Atualmente os EUA têm grande dificuldade em manter a sua hegemonia no Oriente Médio. As suas tropas foram declaradas indesejáveis no Iraque. Na Síria, os EUA e sua legião estrangeira de terroristas perdem terreno e posições todos os meses. Os Estados Unidos responderam a isso com uma escalada significativa, enviando mais tropas e ameaças constantes contra o Irã. Ao mesmo tempo, viram-se fortes movimentos de protesto no Líbano, Iraque e Irã.

O projeto para o novo Oriente Médio

Quando milhões de iraquianos saíram às ruas recentemente, o seu principal slogan era “Os EUA fora do Oriente Médio!” Como devemos analisar este facto?

Obviamente, existem muitas tensões sociais no Médio Oriente baseadas nas classes sociais e de natureza étnica, religiosa e cultural. A região é uma manta de retalhos de conflitos e tensões que remonta não apenas a centenas de anos, mas até mesmo a milhares. Há sempre, em qualquer parte do mundo, muitas razões para o povo se rebelar contra a corrupção das classes exploradoras. Mas nenhuma rebelião pode ter êxito se não for baseada numa análise realista e exaustiva das condições específicas de cada país e região.

Tal como na África, as fronteiras do Oriente Médio foram arbitrariamente traçadas. São o produto das manipulações das potências imperialistas e em muito menor grau o que os próprios povos queriam.
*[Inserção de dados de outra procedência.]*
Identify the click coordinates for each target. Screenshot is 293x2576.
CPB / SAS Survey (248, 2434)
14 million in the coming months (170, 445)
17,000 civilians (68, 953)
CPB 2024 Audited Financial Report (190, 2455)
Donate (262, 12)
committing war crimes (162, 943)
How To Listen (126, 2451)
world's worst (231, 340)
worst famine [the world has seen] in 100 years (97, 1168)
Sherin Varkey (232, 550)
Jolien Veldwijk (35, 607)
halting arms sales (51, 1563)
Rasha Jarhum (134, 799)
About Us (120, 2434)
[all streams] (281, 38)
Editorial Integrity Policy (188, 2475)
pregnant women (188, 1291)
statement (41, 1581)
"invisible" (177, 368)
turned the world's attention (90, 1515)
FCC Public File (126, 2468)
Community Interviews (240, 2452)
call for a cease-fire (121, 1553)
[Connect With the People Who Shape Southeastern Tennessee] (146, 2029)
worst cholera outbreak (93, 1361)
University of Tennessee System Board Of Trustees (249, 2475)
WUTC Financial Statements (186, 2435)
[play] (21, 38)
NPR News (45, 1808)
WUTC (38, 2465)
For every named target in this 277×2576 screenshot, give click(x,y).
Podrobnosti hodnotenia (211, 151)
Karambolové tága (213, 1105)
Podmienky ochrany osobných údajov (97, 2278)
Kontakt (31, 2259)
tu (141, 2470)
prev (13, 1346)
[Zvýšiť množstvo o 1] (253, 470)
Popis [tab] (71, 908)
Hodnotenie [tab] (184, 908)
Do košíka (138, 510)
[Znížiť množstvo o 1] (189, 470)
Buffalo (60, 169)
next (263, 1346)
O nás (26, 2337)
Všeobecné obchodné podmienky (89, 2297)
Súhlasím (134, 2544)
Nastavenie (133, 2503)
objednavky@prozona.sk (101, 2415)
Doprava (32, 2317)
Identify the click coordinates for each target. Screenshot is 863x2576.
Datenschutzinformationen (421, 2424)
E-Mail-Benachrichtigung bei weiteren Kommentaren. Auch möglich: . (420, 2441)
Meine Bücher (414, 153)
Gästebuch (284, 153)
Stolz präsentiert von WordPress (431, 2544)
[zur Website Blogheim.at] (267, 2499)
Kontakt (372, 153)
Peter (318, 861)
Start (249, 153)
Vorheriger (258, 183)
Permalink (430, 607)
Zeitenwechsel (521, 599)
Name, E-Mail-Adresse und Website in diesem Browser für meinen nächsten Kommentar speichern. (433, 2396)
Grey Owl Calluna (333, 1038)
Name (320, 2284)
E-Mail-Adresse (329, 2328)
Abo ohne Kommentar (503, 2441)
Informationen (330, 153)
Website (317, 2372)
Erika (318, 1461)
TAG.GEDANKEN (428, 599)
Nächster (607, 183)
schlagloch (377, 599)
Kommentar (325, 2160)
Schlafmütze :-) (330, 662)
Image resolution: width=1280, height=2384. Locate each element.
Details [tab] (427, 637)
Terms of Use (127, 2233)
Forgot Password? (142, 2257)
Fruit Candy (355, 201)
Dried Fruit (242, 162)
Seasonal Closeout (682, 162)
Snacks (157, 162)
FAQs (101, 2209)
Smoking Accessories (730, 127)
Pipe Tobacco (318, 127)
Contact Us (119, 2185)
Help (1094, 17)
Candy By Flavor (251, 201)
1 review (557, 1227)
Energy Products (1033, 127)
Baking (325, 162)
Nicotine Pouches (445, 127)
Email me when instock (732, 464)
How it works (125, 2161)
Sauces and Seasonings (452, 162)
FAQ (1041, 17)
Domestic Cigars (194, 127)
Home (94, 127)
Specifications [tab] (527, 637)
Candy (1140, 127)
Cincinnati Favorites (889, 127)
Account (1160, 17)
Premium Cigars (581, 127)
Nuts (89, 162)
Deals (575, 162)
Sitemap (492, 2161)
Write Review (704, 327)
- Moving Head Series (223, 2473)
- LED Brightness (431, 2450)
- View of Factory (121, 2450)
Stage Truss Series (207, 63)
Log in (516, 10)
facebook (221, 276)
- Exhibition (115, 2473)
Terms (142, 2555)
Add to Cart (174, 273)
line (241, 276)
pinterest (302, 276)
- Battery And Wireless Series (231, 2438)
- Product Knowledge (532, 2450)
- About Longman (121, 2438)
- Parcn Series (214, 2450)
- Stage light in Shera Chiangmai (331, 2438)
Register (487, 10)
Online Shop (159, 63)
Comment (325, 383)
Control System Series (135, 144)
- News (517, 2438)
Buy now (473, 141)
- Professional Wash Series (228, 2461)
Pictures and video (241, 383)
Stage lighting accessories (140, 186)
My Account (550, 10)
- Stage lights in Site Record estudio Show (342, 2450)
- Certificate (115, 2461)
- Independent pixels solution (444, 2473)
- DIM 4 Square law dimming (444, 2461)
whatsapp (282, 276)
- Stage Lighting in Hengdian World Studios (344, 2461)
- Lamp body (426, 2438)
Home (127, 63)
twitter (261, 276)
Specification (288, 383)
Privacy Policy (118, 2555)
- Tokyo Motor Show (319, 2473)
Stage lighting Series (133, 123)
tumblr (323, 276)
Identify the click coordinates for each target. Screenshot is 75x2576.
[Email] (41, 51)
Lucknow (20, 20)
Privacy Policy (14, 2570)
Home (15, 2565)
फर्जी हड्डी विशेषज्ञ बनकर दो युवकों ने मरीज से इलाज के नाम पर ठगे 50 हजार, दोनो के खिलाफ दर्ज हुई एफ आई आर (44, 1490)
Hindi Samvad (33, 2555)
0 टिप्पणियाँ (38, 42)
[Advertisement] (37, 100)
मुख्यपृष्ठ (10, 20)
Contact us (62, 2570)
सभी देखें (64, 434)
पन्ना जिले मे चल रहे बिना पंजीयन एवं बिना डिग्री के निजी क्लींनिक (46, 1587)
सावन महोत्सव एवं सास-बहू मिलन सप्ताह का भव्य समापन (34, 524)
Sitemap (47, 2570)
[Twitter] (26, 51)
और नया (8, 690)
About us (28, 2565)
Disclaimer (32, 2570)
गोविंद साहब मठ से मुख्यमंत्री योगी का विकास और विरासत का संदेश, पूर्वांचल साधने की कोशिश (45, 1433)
Durante a era da descolonização, houve um movimento pan-árabe forte e secular que queria criar um mundo árabe unificado. Esse movimento foi influenciado pelas ideias nacionalistas e socialistas que tinham forte apoio popular na época. O rei Abdallah I da Jordânia imaginou um reino que incluísse a Jordânia, a Palestina e a Síria. O Egito e a Síria estabeleceram durante algum tempo uma união chamada República Árabe Unida. Kadafi queria unir a Líbia, Síria e Egito numa federação de repúblicas árabes. Em 1958, uma confederação rapidamente dissolvida foi estabelecida entre a Jordânia e o Iraque, chamada Federação Árabe Todos esses esforços foram transitórios. O que resta é a Liga Árabe, que afinal não é uma federação estatal nem sequer uma aliança. E, claro, temos a reivindicação de um Estado curdo, ou algo semelhante, consistindo num ou mais mini estados curdos. Ainda assim, após ter terminado a Primeira Guerra Mundial, a medida que mais divisões provocou foi o estabelecimento do Estado de Israel em solo palestino. Durante a Primeira Guerra Mundial, o ministro das Relações Exteriores da Grã-Bretanha, Arthur Balfour, emitiu o que ficou conhecido como a Declaração Balfour , que ” […] considera favoravelmente o estabelecimento na Palestina de um lar nacional para o povo judeu”.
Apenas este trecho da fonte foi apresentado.